Having big boobs myself the thought of breast feeding was terrifying and I was definitely not a fan of the thought of wapping my baps out in public. But the further into my pregnancy I got, the more I hoped I could feed her. I was so lucky that she and I took to it like duck to water. Almost immediately after giving birth she latched on and fed away, I didn't even have to do anything.
I tried giving her a expressed bottle around two months but she had no interest at all. As the months wore on I found breast feeding getting harder and harder. I felt Poppy was scrambling all the time as if she couldn't get enough. But as the NHS guidelines suggest six months, that's what I wanted to do. I know now that sounds ridiculous, but I think there is a lot of pressure for first time mums and that's how I felt. So at five months, I tried the bottle again but this time we tried formula milk. Just like the weaning process she didn't bat an eyelid what she was drinking. She downed seven ounces in a few moments. I knew straight away she was ready to come off the boob. In less than two weeks she was off. I couldn't believe it and she was drinking way more than ever before. I continued to express over the next couple of weeks and thankfully finished breast feeding without any issues.

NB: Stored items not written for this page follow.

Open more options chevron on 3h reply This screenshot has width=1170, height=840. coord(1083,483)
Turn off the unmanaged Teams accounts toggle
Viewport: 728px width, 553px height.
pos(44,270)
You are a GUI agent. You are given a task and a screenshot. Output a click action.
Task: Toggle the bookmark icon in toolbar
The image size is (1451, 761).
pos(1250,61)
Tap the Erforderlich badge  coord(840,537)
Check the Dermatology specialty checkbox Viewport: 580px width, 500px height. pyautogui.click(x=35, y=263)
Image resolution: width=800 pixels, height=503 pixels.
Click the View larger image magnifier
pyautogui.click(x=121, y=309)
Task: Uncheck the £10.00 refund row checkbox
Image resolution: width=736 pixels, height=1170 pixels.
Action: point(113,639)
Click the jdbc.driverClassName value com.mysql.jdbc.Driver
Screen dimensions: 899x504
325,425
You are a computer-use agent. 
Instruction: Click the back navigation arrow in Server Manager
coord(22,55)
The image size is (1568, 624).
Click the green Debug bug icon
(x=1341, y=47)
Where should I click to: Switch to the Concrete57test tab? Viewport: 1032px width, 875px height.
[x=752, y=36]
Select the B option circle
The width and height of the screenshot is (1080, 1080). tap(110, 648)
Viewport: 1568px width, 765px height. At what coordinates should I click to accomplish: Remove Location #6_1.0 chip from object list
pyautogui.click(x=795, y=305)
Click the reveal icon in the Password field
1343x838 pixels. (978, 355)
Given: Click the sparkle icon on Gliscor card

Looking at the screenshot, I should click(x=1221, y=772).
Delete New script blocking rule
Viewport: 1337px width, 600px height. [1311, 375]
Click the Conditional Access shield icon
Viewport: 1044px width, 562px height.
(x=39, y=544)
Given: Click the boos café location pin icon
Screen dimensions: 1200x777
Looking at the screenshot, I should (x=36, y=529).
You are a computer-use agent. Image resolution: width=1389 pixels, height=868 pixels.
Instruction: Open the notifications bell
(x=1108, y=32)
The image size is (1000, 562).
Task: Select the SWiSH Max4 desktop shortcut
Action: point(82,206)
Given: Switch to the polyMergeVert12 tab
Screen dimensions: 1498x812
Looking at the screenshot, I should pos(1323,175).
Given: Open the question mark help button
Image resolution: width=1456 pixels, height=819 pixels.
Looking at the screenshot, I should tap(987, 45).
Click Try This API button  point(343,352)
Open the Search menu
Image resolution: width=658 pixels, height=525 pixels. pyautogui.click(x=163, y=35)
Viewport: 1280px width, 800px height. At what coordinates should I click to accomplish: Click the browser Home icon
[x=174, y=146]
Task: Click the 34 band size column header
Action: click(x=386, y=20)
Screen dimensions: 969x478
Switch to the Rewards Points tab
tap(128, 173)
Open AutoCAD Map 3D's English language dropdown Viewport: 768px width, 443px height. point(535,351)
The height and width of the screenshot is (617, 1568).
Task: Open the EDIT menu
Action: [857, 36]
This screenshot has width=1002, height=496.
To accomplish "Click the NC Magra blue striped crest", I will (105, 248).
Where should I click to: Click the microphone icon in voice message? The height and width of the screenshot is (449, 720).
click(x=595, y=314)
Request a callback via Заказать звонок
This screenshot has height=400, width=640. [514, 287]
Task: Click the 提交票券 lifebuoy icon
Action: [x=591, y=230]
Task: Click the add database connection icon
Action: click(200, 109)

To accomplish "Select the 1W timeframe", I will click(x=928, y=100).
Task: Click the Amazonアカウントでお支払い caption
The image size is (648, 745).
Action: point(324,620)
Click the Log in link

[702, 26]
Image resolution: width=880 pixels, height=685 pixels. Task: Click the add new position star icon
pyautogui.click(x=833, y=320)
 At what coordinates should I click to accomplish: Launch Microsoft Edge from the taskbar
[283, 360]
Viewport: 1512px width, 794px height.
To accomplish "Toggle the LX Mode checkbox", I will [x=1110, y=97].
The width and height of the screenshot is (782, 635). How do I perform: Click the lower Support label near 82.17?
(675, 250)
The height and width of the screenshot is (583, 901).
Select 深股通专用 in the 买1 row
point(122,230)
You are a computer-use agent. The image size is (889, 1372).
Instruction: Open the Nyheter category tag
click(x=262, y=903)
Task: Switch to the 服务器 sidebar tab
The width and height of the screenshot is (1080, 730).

I did feel a huge sense of guilt about giving Poppy formula milk before she was six months old. I wonder if this was connected with my hormones as I was in the process of stopping breast feeding which I did feel a sense of sadness about. But when I did, I was so glad that I made that choice. Now if I think about this, I feel really cross with myself because its easy to forget the fact that she had five months exclusive and that itself is a wonderful thing. If I'm ever lucky to breast feed again I certainly won't be thinking about the six month guideline and if I want to stop for me or the baby, I certainly won't let society influence me.